What is asked: Copy out the records below line for line, without changing anything.

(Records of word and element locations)
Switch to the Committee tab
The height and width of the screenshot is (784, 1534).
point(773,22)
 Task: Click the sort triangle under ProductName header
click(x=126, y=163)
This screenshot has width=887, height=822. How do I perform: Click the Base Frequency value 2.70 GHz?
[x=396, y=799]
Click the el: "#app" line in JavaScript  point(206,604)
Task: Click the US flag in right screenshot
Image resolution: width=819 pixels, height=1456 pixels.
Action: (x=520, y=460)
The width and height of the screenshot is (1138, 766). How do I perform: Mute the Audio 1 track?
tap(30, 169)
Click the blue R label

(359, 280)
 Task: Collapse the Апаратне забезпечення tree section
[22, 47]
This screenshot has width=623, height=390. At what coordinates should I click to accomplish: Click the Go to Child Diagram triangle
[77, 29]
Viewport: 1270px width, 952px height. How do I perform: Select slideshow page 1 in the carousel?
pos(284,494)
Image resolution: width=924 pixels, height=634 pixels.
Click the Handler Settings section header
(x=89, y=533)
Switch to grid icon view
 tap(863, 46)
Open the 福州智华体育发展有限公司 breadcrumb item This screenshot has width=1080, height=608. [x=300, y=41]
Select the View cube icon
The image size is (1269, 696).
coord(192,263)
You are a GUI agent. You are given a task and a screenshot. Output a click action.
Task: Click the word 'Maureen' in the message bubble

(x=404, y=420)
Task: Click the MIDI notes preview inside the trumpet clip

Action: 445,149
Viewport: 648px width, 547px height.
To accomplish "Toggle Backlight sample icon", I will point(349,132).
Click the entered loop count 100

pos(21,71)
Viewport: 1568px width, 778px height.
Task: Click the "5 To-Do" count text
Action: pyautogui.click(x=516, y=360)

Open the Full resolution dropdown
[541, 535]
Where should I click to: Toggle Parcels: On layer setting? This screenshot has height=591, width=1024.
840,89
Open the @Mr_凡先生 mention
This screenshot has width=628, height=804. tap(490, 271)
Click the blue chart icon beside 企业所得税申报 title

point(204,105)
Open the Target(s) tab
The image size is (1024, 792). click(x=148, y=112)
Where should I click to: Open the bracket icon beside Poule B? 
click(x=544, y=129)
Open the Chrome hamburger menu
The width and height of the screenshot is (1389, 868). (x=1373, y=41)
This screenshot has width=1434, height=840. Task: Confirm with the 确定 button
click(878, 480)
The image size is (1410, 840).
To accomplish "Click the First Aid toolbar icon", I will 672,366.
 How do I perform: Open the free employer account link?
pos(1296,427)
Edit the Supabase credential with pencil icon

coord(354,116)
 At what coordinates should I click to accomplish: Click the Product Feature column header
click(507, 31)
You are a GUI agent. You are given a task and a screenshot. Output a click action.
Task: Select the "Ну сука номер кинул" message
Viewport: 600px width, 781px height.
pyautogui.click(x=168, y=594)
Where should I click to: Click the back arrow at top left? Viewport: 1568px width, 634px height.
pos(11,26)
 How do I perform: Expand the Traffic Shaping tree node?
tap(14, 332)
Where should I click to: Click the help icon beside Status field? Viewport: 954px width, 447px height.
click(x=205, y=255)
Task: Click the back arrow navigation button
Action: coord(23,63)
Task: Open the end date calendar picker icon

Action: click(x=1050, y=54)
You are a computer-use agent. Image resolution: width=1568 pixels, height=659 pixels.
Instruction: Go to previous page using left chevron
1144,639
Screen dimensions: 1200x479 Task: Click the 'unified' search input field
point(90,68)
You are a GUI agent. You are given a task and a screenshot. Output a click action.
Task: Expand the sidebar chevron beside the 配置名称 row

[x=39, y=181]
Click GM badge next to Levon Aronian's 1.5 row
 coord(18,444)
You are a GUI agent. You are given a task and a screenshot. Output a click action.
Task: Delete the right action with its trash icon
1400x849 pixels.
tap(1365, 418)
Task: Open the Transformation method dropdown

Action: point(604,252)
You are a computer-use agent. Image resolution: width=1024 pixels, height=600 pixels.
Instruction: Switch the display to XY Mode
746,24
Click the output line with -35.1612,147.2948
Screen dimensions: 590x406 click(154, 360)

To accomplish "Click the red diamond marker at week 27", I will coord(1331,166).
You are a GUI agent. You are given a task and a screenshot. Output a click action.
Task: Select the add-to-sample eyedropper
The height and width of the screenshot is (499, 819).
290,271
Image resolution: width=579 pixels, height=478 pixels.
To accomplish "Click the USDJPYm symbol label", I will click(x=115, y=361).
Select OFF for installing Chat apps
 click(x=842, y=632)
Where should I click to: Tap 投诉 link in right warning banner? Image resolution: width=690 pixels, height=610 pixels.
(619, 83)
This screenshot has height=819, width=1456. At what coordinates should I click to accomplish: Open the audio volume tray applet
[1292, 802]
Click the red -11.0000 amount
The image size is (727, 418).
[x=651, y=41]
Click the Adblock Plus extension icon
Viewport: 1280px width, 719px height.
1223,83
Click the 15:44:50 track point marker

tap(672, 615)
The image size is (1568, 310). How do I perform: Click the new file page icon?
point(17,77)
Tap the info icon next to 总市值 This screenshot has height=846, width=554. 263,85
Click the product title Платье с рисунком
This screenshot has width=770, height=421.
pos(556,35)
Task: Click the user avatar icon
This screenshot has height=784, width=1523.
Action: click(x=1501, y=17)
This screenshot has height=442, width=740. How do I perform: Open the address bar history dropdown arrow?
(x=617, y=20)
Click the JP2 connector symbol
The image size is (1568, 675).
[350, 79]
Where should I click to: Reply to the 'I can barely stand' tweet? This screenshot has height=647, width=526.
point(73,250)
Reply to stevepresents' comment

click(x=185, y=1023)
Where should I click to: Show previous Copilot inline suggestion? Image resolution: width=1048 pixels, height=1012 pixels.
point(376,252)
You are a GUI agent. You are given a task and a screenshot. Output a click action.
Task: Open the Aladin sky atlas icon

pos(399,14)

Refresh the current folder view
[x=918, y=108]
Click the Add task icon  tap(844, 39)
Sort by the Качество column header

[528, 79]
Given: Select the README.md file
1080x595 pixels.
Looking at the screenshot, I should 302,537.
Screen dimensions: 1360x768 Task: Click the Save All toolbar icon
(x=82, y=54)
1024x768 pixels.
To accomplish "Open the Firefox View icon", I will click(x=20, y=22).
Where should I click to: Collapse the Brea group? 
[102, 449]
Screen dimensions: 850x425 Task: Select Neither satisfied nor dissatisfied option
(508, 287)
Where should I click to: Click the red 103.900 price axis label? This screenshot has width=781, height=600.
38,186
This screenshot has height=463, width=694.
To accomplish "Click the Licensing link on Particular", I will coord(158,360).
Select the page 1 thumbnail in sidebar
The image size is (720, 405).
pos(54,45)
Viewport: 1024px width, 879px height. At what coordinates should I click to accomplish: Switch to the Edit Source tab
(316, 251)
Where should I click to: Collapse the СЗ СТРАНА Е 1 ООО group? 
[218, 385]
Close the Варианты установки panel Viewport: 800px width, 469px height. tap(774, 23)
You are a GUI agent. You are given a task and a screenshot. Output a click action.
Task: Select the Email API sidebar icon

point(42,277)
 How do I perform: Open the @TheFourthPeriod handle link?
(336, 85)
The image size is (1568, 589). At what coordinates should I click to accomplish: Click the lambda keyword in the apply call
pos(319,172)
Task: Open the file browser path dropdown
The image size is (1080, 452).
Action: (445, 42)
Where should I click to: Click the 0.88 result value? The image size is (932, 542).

Exercise output:
Switch to the Committee tab
The height and width of the screenshot is (784, 1534).
point(773,22)
 Task: Click the sort triangle under ProductName header
click(x=126, y=163)
This screenshot has width=887, height=822. How do I perform: Click the Base Frequency value 2.70 GHz?
[x=396, y=799]
Click the el: "#app" line in JavaScript  point(206,604)
Task: Click the US flag in right screenshot
Image resolution: width=819 pixels, height=1456 pixels.
Action: (x=520, y=460)
The width and height of the screenshot is (1138, 766). How do I perform: Mute the Audio 1 track?
tap(30, 169)
Click the blue R label

(359, 280)
 Task: Collapse the Апаратне забезпечення tree section
[22, 47]
This screenshot has width=623, height=390. At what coordinates should I click to accomplish: Click the Go to Child Diagram triangle
[77, 29]
Viewport: 1270px width, 952px height. How do I perform: Select slideshow page 1 in the carousel?
pos(284,494)
Image resolution: width=924 pixels, height=634 pixels.
Click the Handler Settings section header
(x=89, y=533)
Switch to grid icon view
 tap(863, 46)
Open the 福州智华体育发展有限公司 breadcrumb item This screenshot has width=1080, height=608. [x=300, y=41]
Select the View cube icon
The image size is (1269, 696).
coord(192,263)
You are a GUI agent. You are given a task and a screenshot. Output a click action.
Task: Click the word 'Maureen' in the message bubble

(x=404, y=420)
Task: Click the MIDI notes preview inside the trumpet clip

Action: 445,149
Viewport: 648px width, 547px height.
To accomplish "Toggle Backlight sample icon", I will point(349,132).
Click the entered loop count 100

pos(21,71)
Viewport: 1568px width, 778px height.
Task: Click the "5 To-Do" count text
Action: pyautogui.click(x=516, y=360)

Open the Full resolution dropdown
[541, 535]
Where should I click to: Toggle Parcels: On layer setting? This screenshot has height=591, width=1024.
840,89
Open the @Mr_凡先生 mention
This screenshot has width=628, height=804. tap(490, 271)
Click the blue chart icon beside 企业所得税申报 title

point(204,105)
Open the Target(s) tab
The image size is (1024, 792). click(x=148, y=112)
Where should I click to: Open the bracket icon beside Poule B? 
click(x=544, y=129)
Open the Chrome hamburger menu
The width and height of the screenshot is (1389, 868). (x=1373, y=41)
This screenshot has width=1434, height=840. Task: Confirm with the 确定 button
click(878, 480)
The image size is (1410, 840).
To accomplish "Click the First Aid toolbar icon", I will 672,366.
 How do I perform: Open the free employer account link?
pos(1296,427)
Edit the Supabase credential with pencil icon

coord(354,116)
 At what coordinates should I click to accomplish: Click the Product Feature column header
click(507, 31)
You are a GUI agent. You are given a task and a screenshot. Output a click action.
Task: Select the "Ну сука номер кинул" message
Viewport: 600px width, 781px height.
pyautogui.click(x=168, y=594)
Where should I click to: Click the back arrow at top left? Viewport: 1568px width, 634px height.
pos(11,26)
 How do I perform: Expand the Traffic Shaping tree node?
tap(14, 332)
Where should I click to: Click the help icon beside Status field? Viewport: 954px width, 447px height.
click(x=205, y=255)
Task: Click the back arrow navigation button
Action: coord(23,63)
Task: Open the end date calendar picker icon

Action: click(x=1050, y=54)
You are a computer-use agent. Image resolution: width=1568 pixels, height=659 pixels.
Instruction: Go to previous page using left chevron
1144,639
Screen dimensions: 1200x479 Task: Click the 'unified' search input field
point(90,68)
You are a GUI agent. You are given a task and a screenshot. Output a click action.
Task: Expand the sidebar chevron beside the 配置名称 row

[x=39, y=181]
Click GM badge next to Levon Aronian's 1.5 row
 coord(18,444)
You are a GUI agent. You are given a task and a screenshot. Output a click action.
Task: Delete the right action with its trash icon
1400x849 pixels.
tap(1365, 418)
Task: Open the Transformation method dropdown

Action: point(604,252)
You are a computer-use agent. Image resolution: width=1024 pixels, height=600 pixels.
Instruction: Switch the display to XY Mode
746,24
Click the output line with -35.1612,147.2948
Screen dimensions: 590x406 click(154, 360)

To accomplish "Click the red diamond marker at week 27", I will coord(1331,166).
You are a GUI agent. You are given a task and a screenshot. Output a click action.
Task: Select the add-to-sample eyedropper
The height and width of the screenshot is (499, 819).
290,271
Image resolution: width=579 pixels, height=478 pixels.
To accomplish "Click the USDJPYm symbol label", I will click(x=115, y=361).
Select OFF for installing Chat apps
 click(x=842, y=632)
Where should I click to: Tap 投诉 link in right warning banner? Image resolution: width=690 pixels, height=610 pixels.
(619, 83)
This screenshot has height=819, width=1456. At what coordinates should I click to accomplish: Open the audio volume tray applet
[1292, 802]
Click the red -11.0000 amount
The image size is (727, 418).
[x=651, y=41]
Click the Adblock Plus extension icon
Viewport: 1280px width, 719px height.
1223,83
Click the 15:44:50 track point marker

tap(672, 615)
The image size is (1568, 310). How do I perform: Click the new file page icon?
point(17,77)
Tap the info icon next to 总市值 This screenshot has height=846, width=554. 263,85
Click the product title Платье с рисунком
This screenshot has width=770, height=421.
pos(556,35)
Task: Click the user avatar icon
This screenshot has height=784, width=1523.
Action: click(x=1501, y=17)
This screenshot has height=442, width=740. How do I perform: Open the address bar history dropdown arrow?
(x=617, y=20)
Click the JP2 connector symbol
The image size is (1568, 675).
[350, 79]
Where should I click to: Reply to the 'I can barely stand' tweet? This screenshot has height=647, width=526.
point(73,250)
Reply to stevepresents' comment

click(x=185, y=1023)
Where should I click to: Show previous Copilot inline suggestion? Image resolution: width=1048 pixels, height=1012 pixels.
point(376,252)
You are a GUI agent. You are given a task and a screenshot. Output a click action.
Task: Open the Aladin sky atlas icon

pos(399,14)

Refresh the current folder view
[x=918, y=108]
Click the Add task icon  tap(844, 39)
Sort by the Качество column header

[528, 79]
Given: Select the README.md file
1080x595 pixels.
Looking at the screenshot, I should 302,537.
Screen dimensions: 1360x768 Task: Click the Save All toolbar icon
(x=82, y=54)
1024x768 pixels.
To accomplish "Open the Firefox View icon", I will click(x=20, y=22).
Where should I click to: Collapse the Brea group? 
[102, 449]
Screen dimensions: 850x425 Task: Select Neither satisfied nor dissatisfied option
(508, 287)
Where should I click to: Click the red 103.900 price axis label? This screenshot has width=781, height=600.
38,186
This screenshot has height=463, width=694.
To accomplish "Click the Licensing link on Particular", I will coord(158,360).
Select the page 1 thumbnail in sidebar
The image size is (720, 405).
pos(54,45)
Viewport: 1024px width, 879px height. At what coordinates should I click to accomplish: Switch to the Edit Source tab
(316, 251)
Where should I click to: Collapse the СЗ СТРАНА Е 1 ООО group? 
[218, 385]
Close the Варианты установки panel Viewport: 800px width, 469px height. tap(774, 23)
You are a GUI agent. You are given a task and a screenshot. Output a click action.
Task: Select the Email API sidebar icon

point(42,277)
 How do I perform: Open the @TheFourthPeriod handle link?
(336, 85)
The image size is (1568, 589). At what coordinates should I click to accomplish: Click the lambda keyword in the apply call
pos(319,172)
Task: Open the file browser path dropdown
The image size is (1080, 452).
Action: (445, 42)
Where should I click to: Click the 0.88 result value? The image size is (932, 542).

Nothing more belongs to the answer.